Senator w rozmowie na antenie TVN 24 zasugerował tym samym, że powodem wyciągnięcia tak ostrych konsekwencji wobec niego jest sprawa wicepremiera Waldemara Pawlaka z PSL, oskarżanego o niejasne powiązania.
Wczoraj premier Donald Tusk rekomendował usunięcie Misiaka z Klubu i partii. Była to reakcja na doniesienia, że firma szefa Senackiej Komisji Gospodarki czerpała korzyści ze specustawy stoczniowej. Tomasz Misiak najpierw nad nią pracował, a potem Work Service, gdzie ma udziały, dostał bez przetargu wart 48 mln zł kontrakt na szkolenia zwalnianych stoczniowców.
- Nie mam pretensji do premiera, nie miał wyjścia - skomentował decyzję Tuska senator.

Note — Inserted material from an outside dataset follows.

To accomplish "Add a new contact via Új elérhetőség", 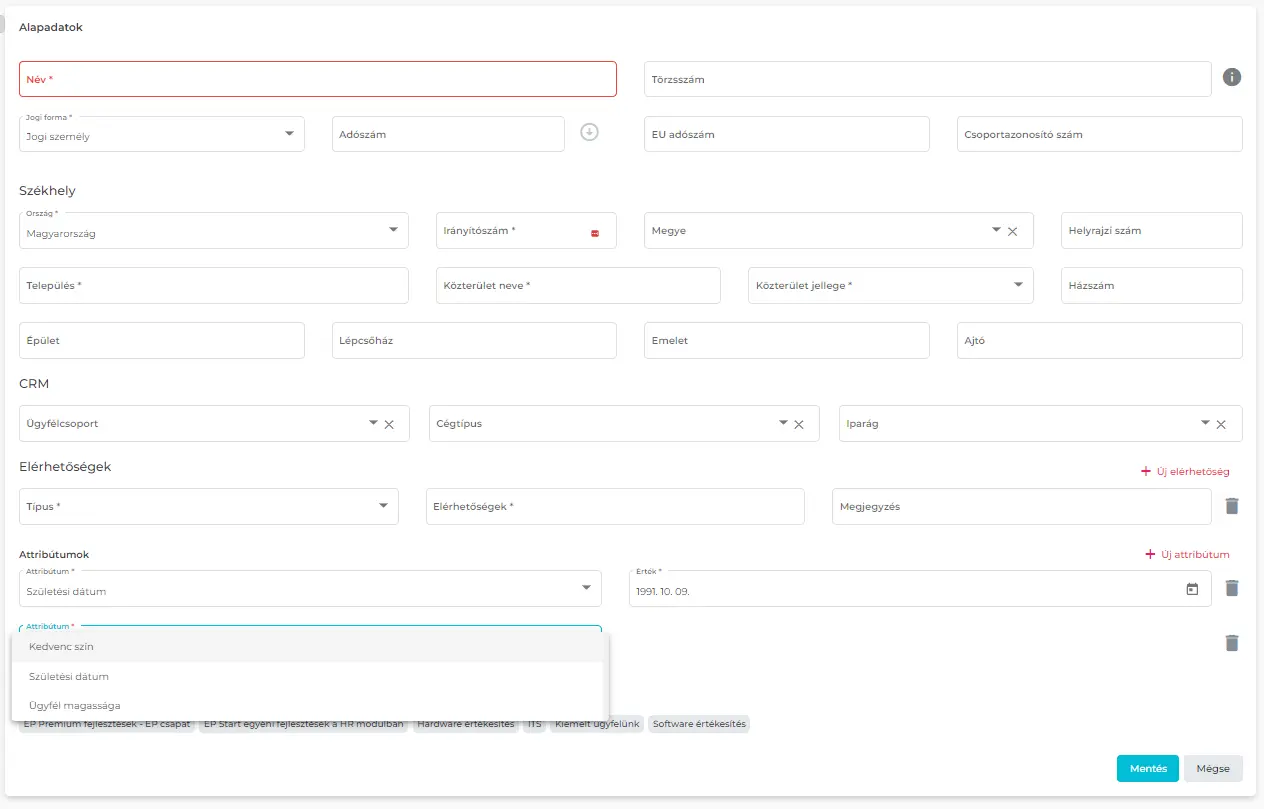I will (x=1185, y=472).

- Zostałem postawiony w dwuznacznej sytuacji przez polskie prawo. Przepraszam, że nie wykazałem się tak zwaną czujnością rewolucyjną - powiedział Tomasz Misiak
Misiak złożył u marszałka Senatu Bogdana Borusewicza rezygnację z funkcji przewodniczącego senackiej komisji gospodarki narodowej. Zapowiedział także swoje odejście z komisji.